Provided records

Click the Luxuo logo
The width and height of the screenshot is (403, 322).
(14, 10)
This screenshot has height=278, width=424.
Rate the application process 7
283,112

Problem to solve
Copy every one of the records above verbatim, line by line.

Reply to the task
Click the Luxuo logo
The width and height of the screenshot is (403, 322).
(14, 10)
This screenshot has height=278, width=424.
Rate the application process 7
283,112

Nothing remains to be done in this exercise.